For instance, Arno Kompatscher (Q15074414) is both a politician and jurist. There are 297,370 politicians and 12,635 jurists in Wikidata. If among politicians, 40% do have the property position held (P39) set, while among jurists 20% do have, the final computed frequency is the weighted average of 39%.[2]

Special cases edit

  • For humans, the properties place of death (P20) and date of death (P570) are strictly filtered out, as they are frequent yet frequently undesired for living humans;
  • In the case of an entity belonging to a single class that does not have data in wikidatawiki_p.wbs_propertypairs, nothing is shown;
  • In the case of an entity belonging to multiple classes or professions, with one having no data, the frequency of properties in that class is assumed to be zero
  • Properties having a frequency of less than 0.01% in a class are assumed to have frequency zero
  • For entities that have a profession that is not among the 1000 most frequent ones, missing properties are computed based on general humans

Multilinguality edit

By default, Recoin shows the property labels in the language defined in the user settings, or where no label is available, in English. The same holds for the Strings of the tool (caption at the top of the page, altLabels of the status indicator icon). Translations can be added here.

Installation edit

Main Gadget edit

Recoin can be enabled at Special:Preferences under the section "Gadgets/Wikidata-centric".

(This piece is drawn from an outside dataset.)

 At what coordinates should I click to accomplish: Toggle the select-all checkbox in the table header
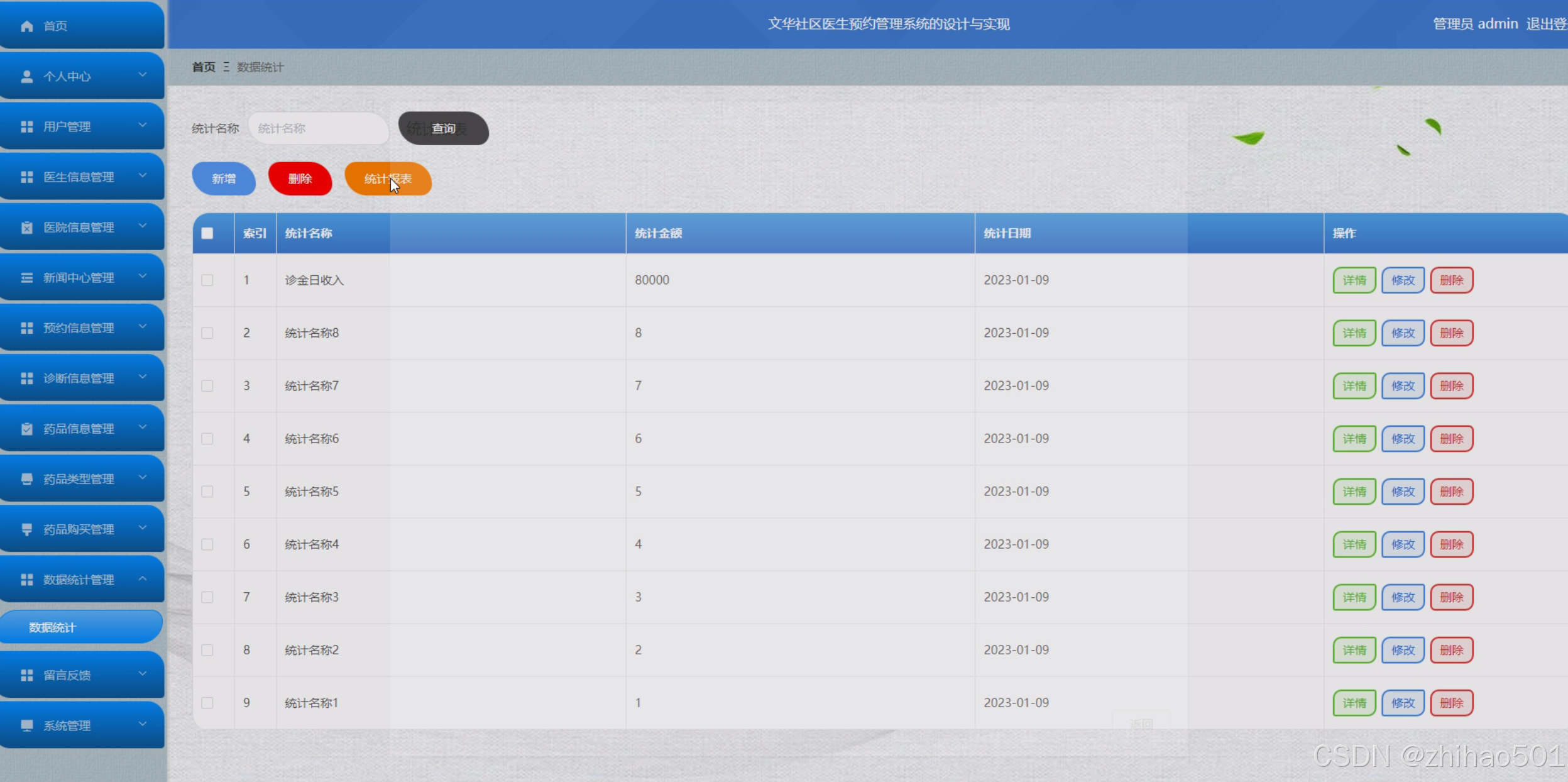point(207,233)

Special version: IDs only edit

A special version only showing ID properties can be enabled by adding the following line to Special:MyPage/common.js:

 importScript('User:Vvekbv/recoin_id.js');

Where you maintain a global common file, the code to use in m:Special:MyPage/global.js:

 mw.loader.load('//www.wikidata.org/w/index.php?title=User:Vvekbv/recoin_id.js&action=raw&ctype=text/javascript');

APIs edit

Per-entity access edit

Recoin can also be accessed via an API available at

 https://tools.wmflabs.org/recoin/getmissingattributes.php?lang=en&subject=Q15074414&n=10

and

 https://tools.wmflabs.org/recoin/getmissingattributes_id.php?lang=en&subject=Q15074414&n=10

(substituting the desired entity Q-code, the language(default language is English) and n required properties(default is 10)).

Per-class access edit

To obtain a list of most frequent properties for a specific class, the following API can be used

 https://tools.wmflabs.org/recoin/getbyclassid.php?subject=Q185351&n=200

(substituting the desired class Q-code, "n" is the number of results returned(default is 200))

Data Dumps edit

An August 22, 2019 dump of property frequencies for classes and occupations is available here.

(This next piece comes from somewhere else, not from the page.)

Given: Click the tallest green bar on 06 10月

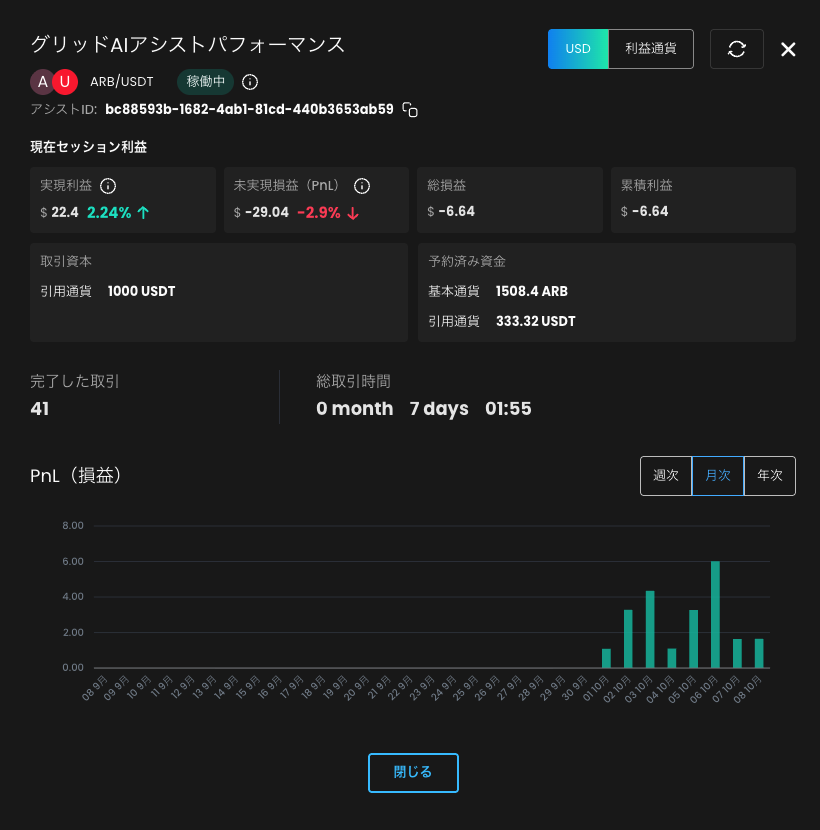Looking at the screenshot, I should point(715,615).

Besides the API above, a way to get fresh data on property frequencies for classes is quarry (example: most frequent properties for films: query).

Further information edit

Contact:

  • Vevake Balaraman - vevake.balaraman@gmail.com
  • Simon Razniewski - srazniew@mpi-inf.mpg.de
  • Werner Nutt - nutt@inf.unibz.it

Further reading:

  • Scientific paper "Recoin: Relative Completeness in Wikidata" by Vevake Balaraman, Simon Razniewski, Werner Nutt, Wiki Workshop at The Web Conference 2018 (link)
  • Talk at WikidataCon 2017 "How to know what Wikidata knows"
  • Scientific paper "Assessing the Completeness of Entities in Knowledge Bases" by Albin Ahmeti, Simon Razniewski, Axel Polleres, ESWC P&D 2017 (link)

Related projects:

  • Wikipedia article quality assessment using ORES
  • Wikidata property suggester, a tool that uses aggregated association rules for the suggestion of properties to add
  • COOL-WD, a tool that allows to assert the completeness of individual properties directly inside Wikidata.

Acknowledgment: This work is partially supported by the project TaDaQua, funded by the Free University of Bozen-Bolzano.

  1. 42078 as of November 15, 2017; query
  2. This is not the most precise way, as entities that are both politicians and jurists this way have twice the weight of other entities, but a precomputation of all combinations of professions/classes is infeasible both on the fly or a priori, and this weighting is a reasonable approximation.